The output is the line containing "This screenshot has height=573, width=629." plus every later line down to the end of the listing below, copied exactly. No pictures belong in it.

--- DATA PROVIDED ---

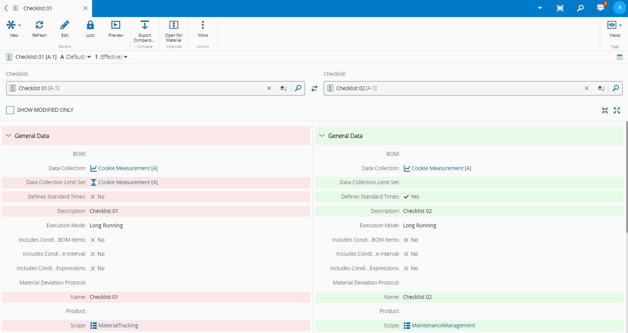Expand the revision A (Default) dropdown
This screenshot has height=333, width=628.
tap(89, 57)
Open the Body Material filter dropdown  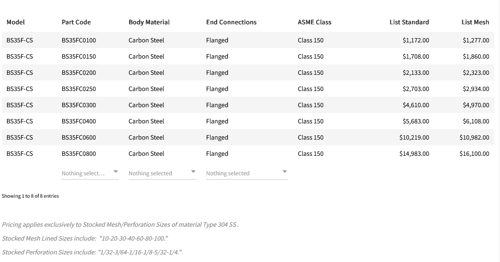[162, 173]
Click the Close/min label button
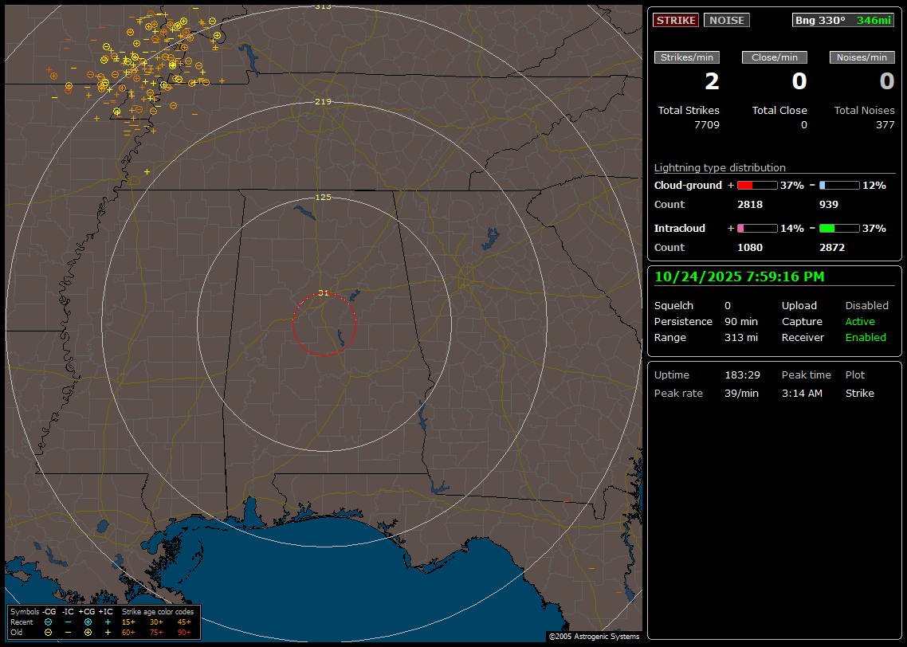Image resolution: width=907 pixels, height=647 pixels. (775, 57)
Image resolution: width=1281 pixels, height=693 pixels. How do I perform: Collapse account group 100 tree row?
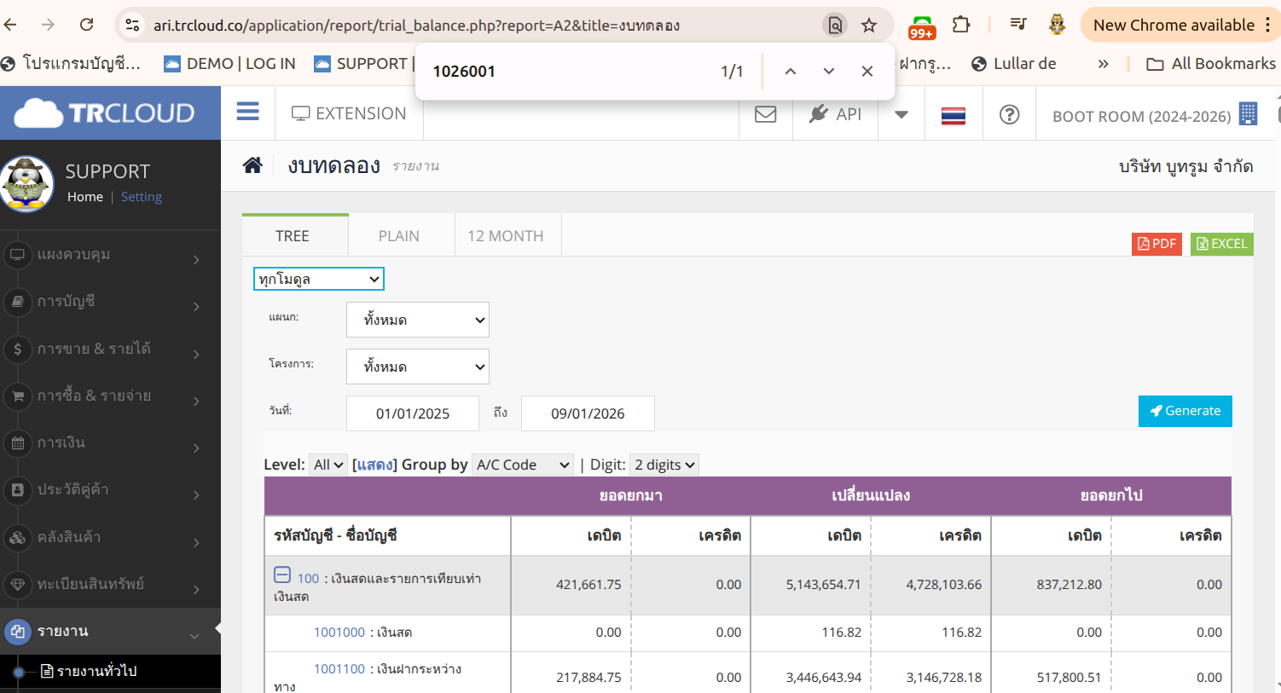282,575
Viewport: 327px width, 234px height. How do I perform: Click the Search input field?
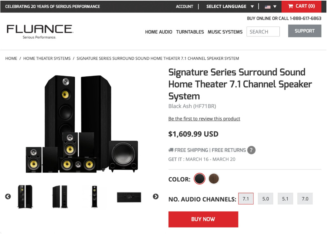[263, 32]
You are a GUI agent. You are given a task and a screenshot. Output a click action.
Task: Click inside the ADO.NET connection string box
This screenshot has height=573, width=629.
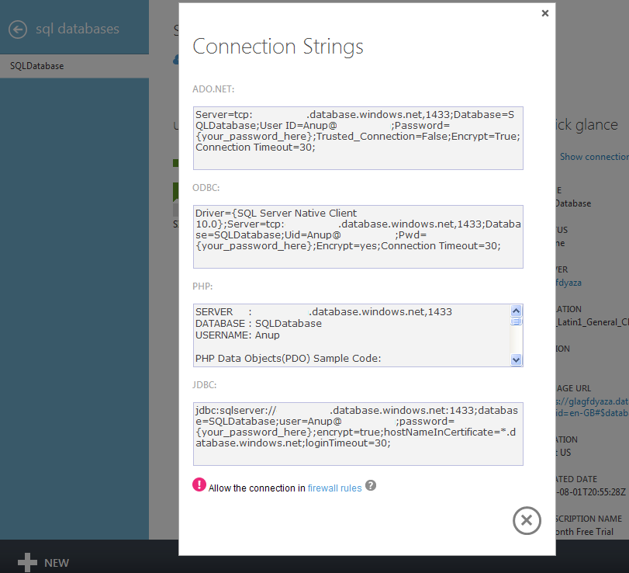358,137
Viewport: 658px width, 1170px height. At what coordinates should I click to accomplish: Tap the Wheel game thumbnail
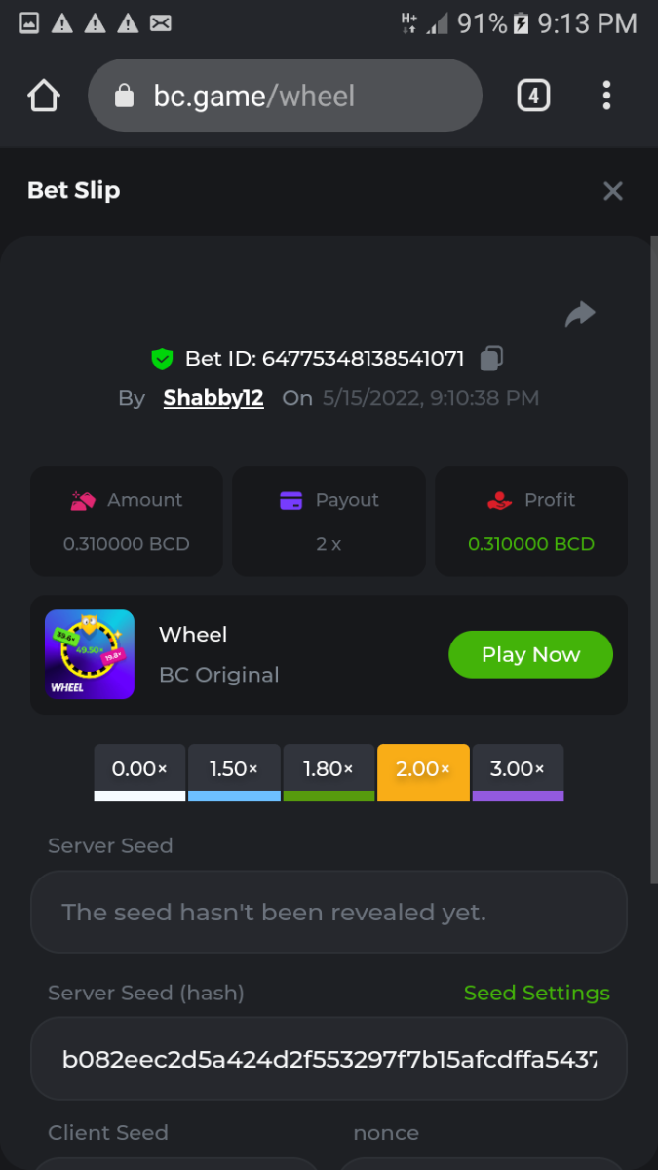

---

- **SOLVED PROBLEM**:
This screenshot has height=573, width=629.
358,137
Viewport: 658px width, 1170px height. At what coordinates should I click to accomplish: Tap the Wheel game thumbnail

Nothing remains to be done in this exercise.